* [YOUR INSTRUCTIONS]
Beginning with the line that holds "Task: Enable Subscribe to newsletter checkbox", write out each line exactly as it stands until the end of the data, and include no pictures.
:: MATERIAL TO PROCESS ::
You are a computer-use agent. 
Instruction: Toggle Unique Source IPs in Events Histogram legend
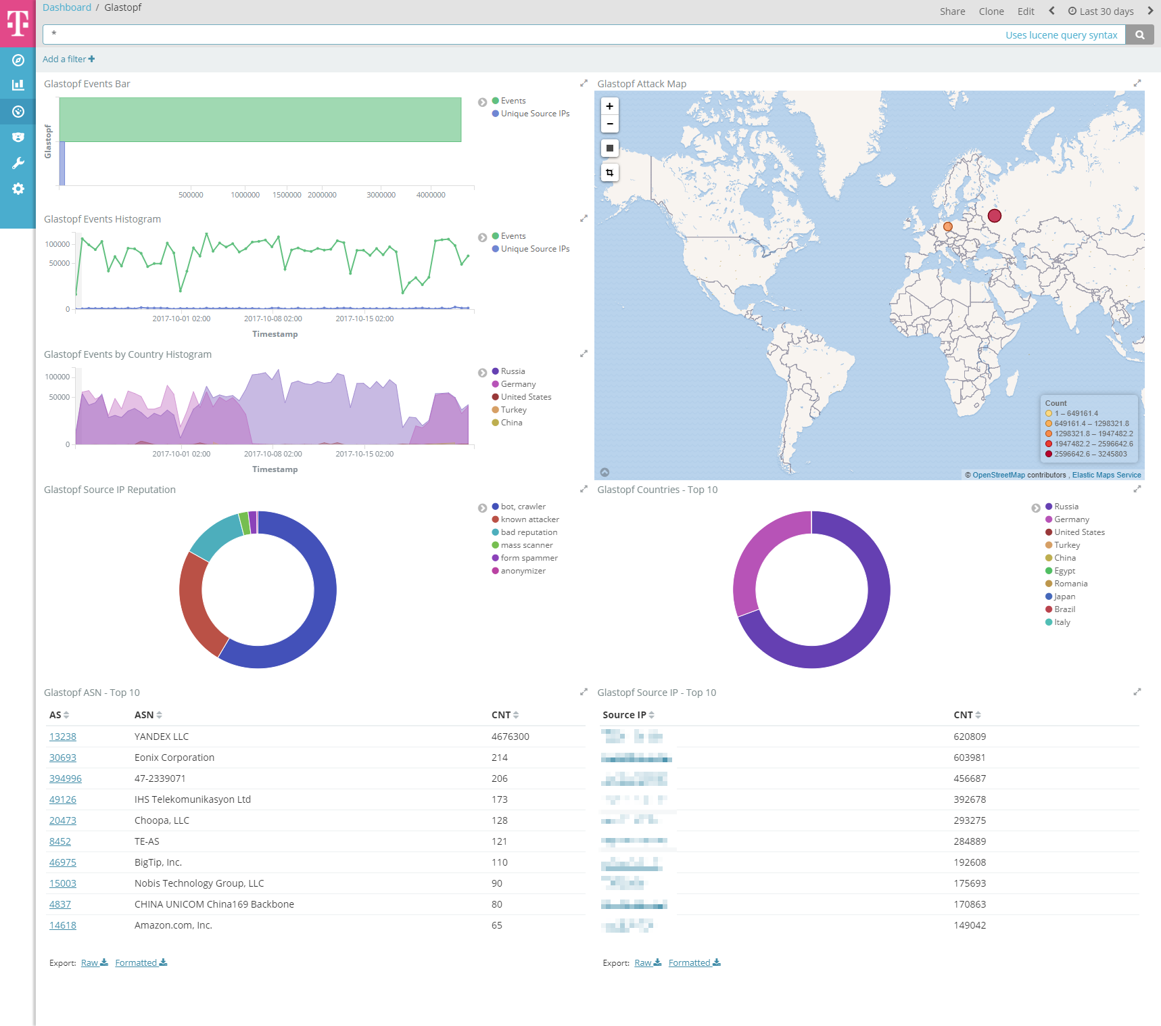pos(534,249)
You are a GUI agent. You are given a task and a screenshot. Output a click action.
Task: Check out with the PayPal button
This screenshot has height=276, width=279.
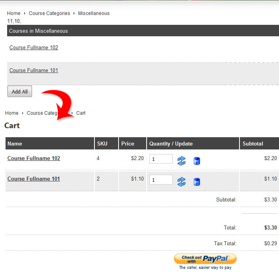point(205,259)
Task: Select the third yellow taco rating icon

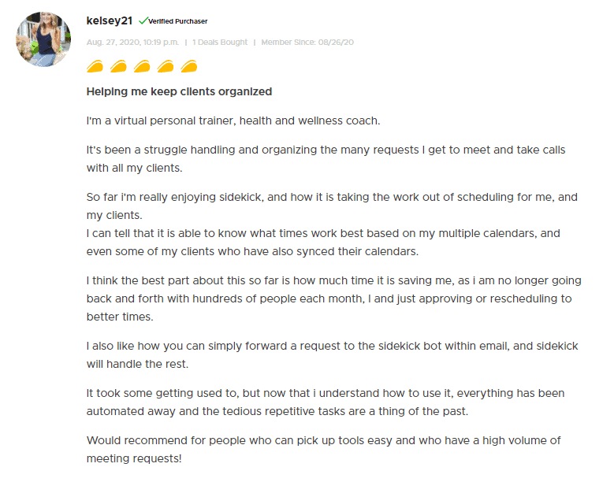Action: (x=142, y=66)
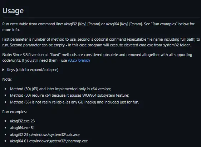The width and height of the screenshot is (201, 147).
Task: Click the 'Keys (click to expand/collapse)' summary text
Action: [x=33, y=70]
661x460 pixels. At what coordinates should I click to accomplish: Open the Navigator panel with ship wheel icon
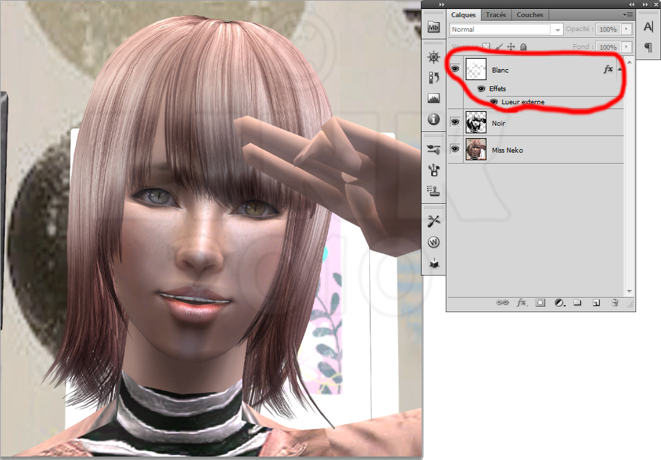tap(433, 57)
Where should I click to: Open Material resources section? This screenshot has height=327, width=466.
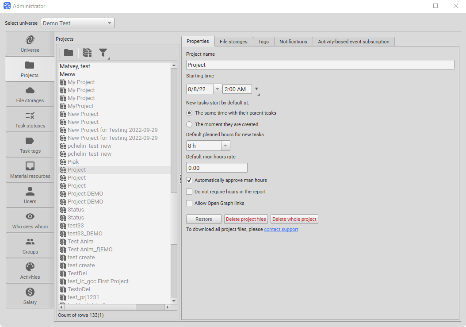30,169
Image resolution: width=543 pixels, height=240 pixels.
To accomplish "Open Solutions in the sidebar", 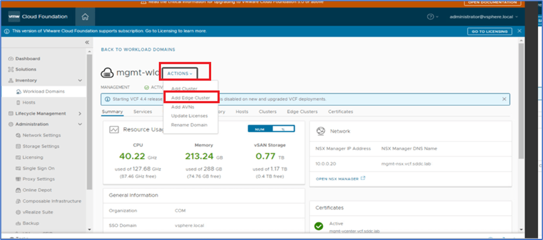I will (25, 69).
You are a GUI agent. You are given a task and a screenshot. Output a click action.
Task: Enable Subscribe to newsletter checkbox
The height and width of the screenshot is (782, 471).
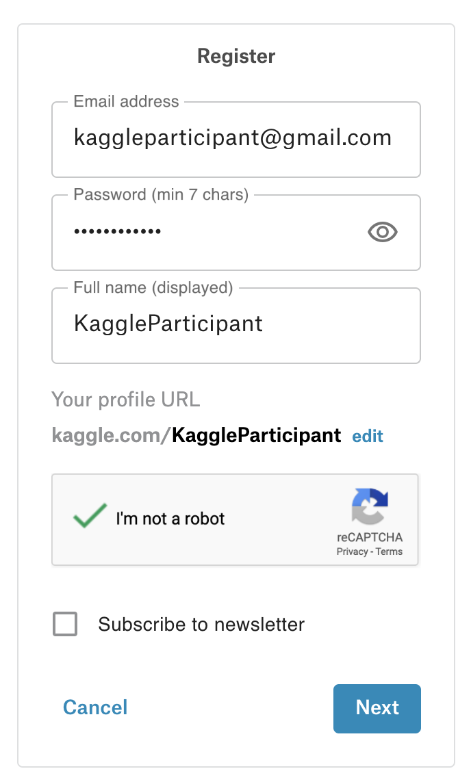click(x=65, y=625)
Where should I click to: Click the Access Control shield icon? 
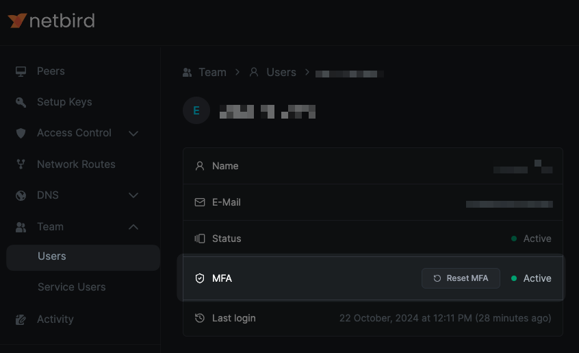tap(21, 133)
:::
* [RESPONSE BOX]
Task: Enable Subscribe to newsletter checkbox
The height and width of the screenshot is (782, 471).
click(x=65, y=625)
Where should I click to: Click the Access Control shield icon? 
tap(21, 133)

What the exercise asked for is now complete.